# What's the value?



## sjracer (May 25, 2008)

I stumbled across a car like this today except it was out of the pack. I was wondering how much it's worth.

http://www.ebay.ch/itm/ws/eBayISAPI.dll?ViewItem&item=130657805911&clk_rvr_id=363158060955


----------



## cwbam (Feb 8, 2010)

hmm good Question

I've seen a few Lexan TOMY Kits go for $99.
but have not seen this one.
here's a different 1 in the middle of page
http://www.trackhobbies.com/Tomy_GTP.html


----------



## sjracer (May 25, 2008)

bump!


----------



## joeslotcar (Mar 12, 2003)

*Tomy Feather Magna*

Well this is a little weird, but I was the seller of this car. "slotlife" is my ebay name. I sold quite a few of these at 89.99 NIP. These were released in Japan with a TOMY Turbo chassis that had a silver clip around the rear axle mount for added strength. The lexan body was about .015 thick and quite durable although the paint did flake off easily on impact. If your car has all the paint, the chassis clip, and is not altered or damaged, I would guess the value of a used one in good shape would be in the $40-50 range.
Note: There is an American version of the packaging the is labeled "Super Turbo Racers" The box is silver not blue. Released in '89-90.


----------



## videojimmy (Jan 12, 2006)

Cool to have in the collection, no doubt.
If you have the means, I would suggest that you get two of them.
One to race and one to case.


----------



## sjracer (May 25, 2008)

Thanks for the replies. I must have the American version. I don't have a metal clip on the rear axle.

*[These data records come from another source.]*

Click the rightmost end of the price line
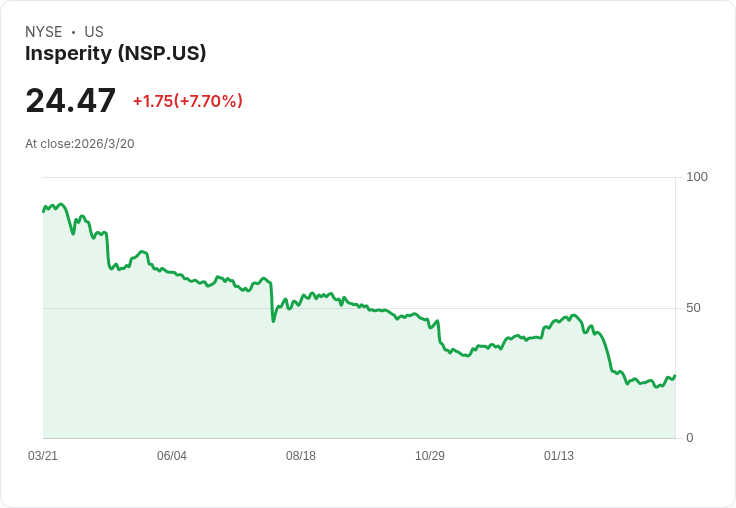Image resolution: width=736 pixels, height=508 pixels. 675,376
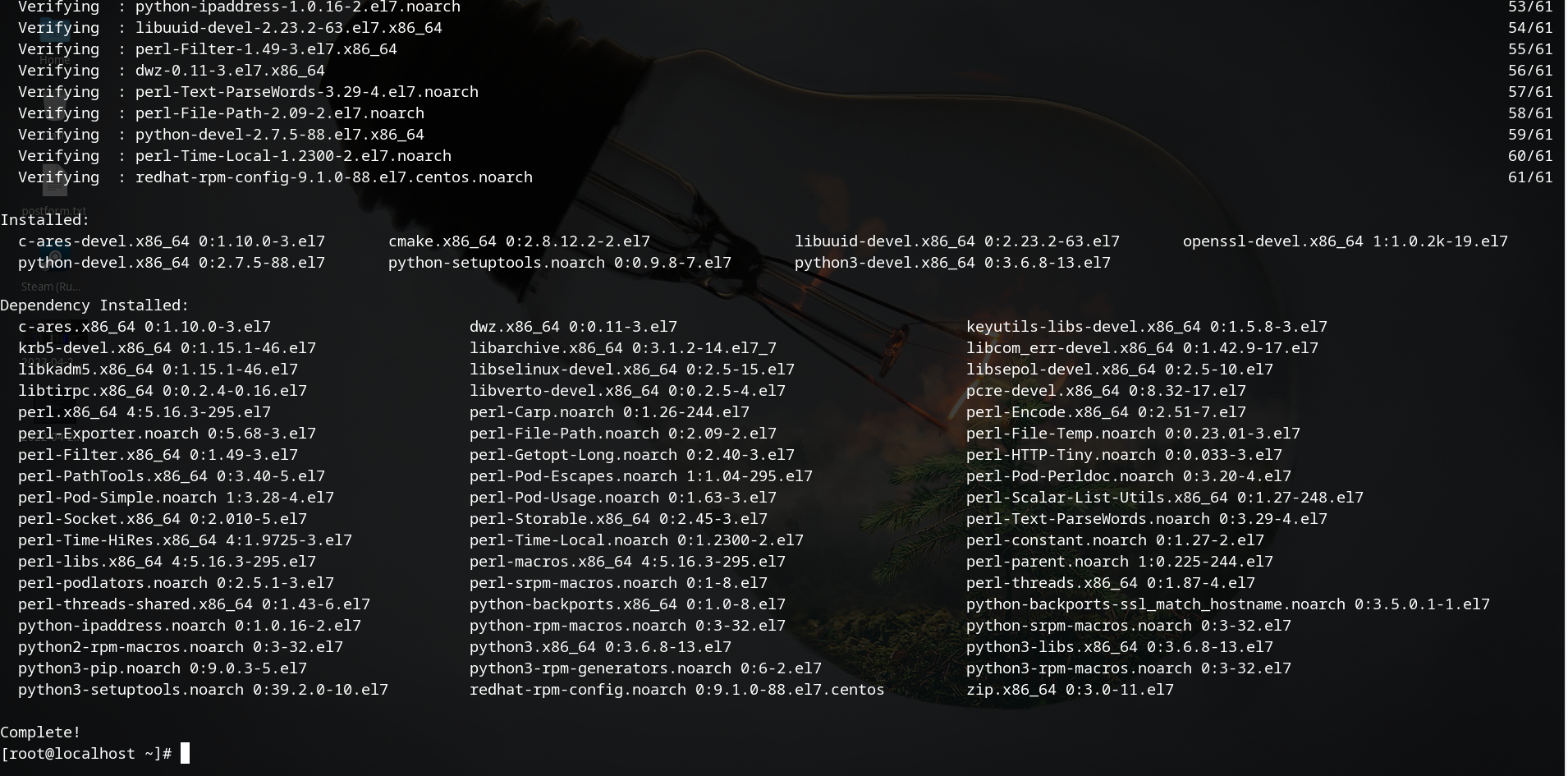Screen dimensions: 1568x776
Task: Click the perl-HTTP-Tiny.noarch entry
Action: 1125,454
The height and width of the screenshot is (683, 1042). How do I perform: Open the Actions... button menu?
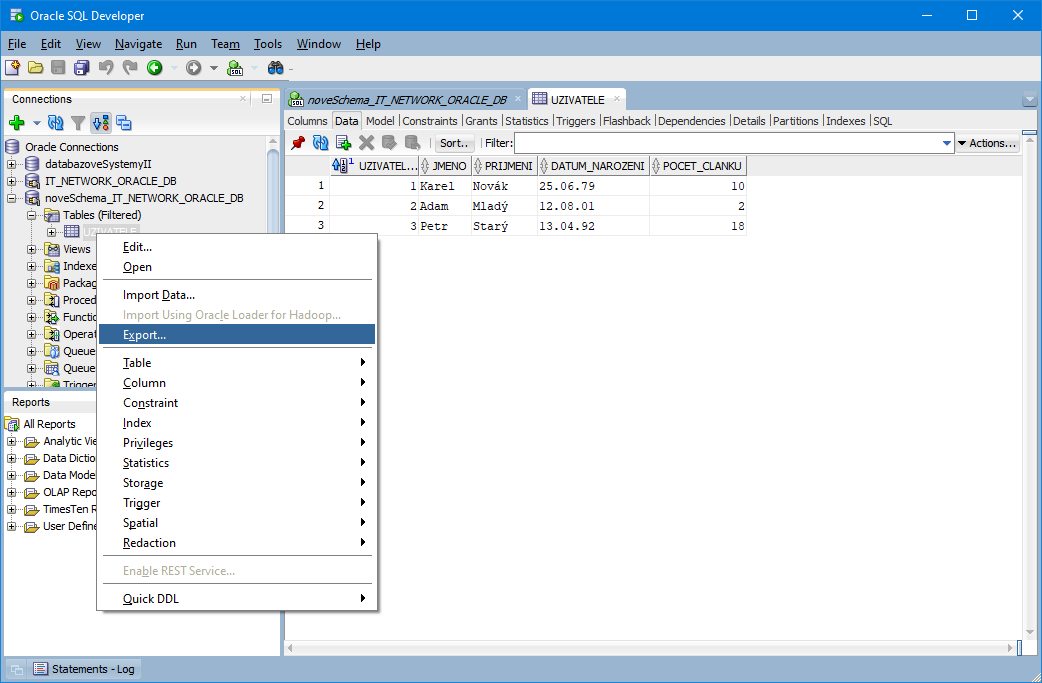(988, 143)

I bought the car loose and I've never seen this car before so I thought the value would much higher especially since it is so old. I only say it is old because of the value of certain newer cars like the red bull mega g which I've seen go for over $200 on fleabay.


----------



## sjracer (May 25, 2008)

bump!


----------



## JordanZ870 (Nov 25, 2004)

Why did you bump this?
Are you still looking for an answer?


----------



## smokinHOs (May 30, 2006)

*Feather Magna Prices..*

Ok.. so this has been kinda answered, but here you go. In the package most feather magnas go between $35-$75 depending on which body style. The one you pictured is more common when it comes to this run of Tomys. Mint loose, $25-30 is fair, but can't see it being worth much more. It takes a collector to appreciate these cars. The only real value is the lexan body and the box they come in. The rest of the car is pretty run of the mill Tomy stuff if I am not mistaken. And from a performance standpoint, they were cool back when they were released because of the lightened body giving you some advantage over the heavier plastic bodies for home racing. You would be hard pressed to run faster than a silicone tire equiped SG+. 

Yeah you have guys that used to sell these for $80-$100 but not much anymore. It takes a particular buyer and the right moon phase to get over $75. 

Recently on ebay 4 different more common versions sold for $31-$40 in the box. 

-Marc and Marcus


----------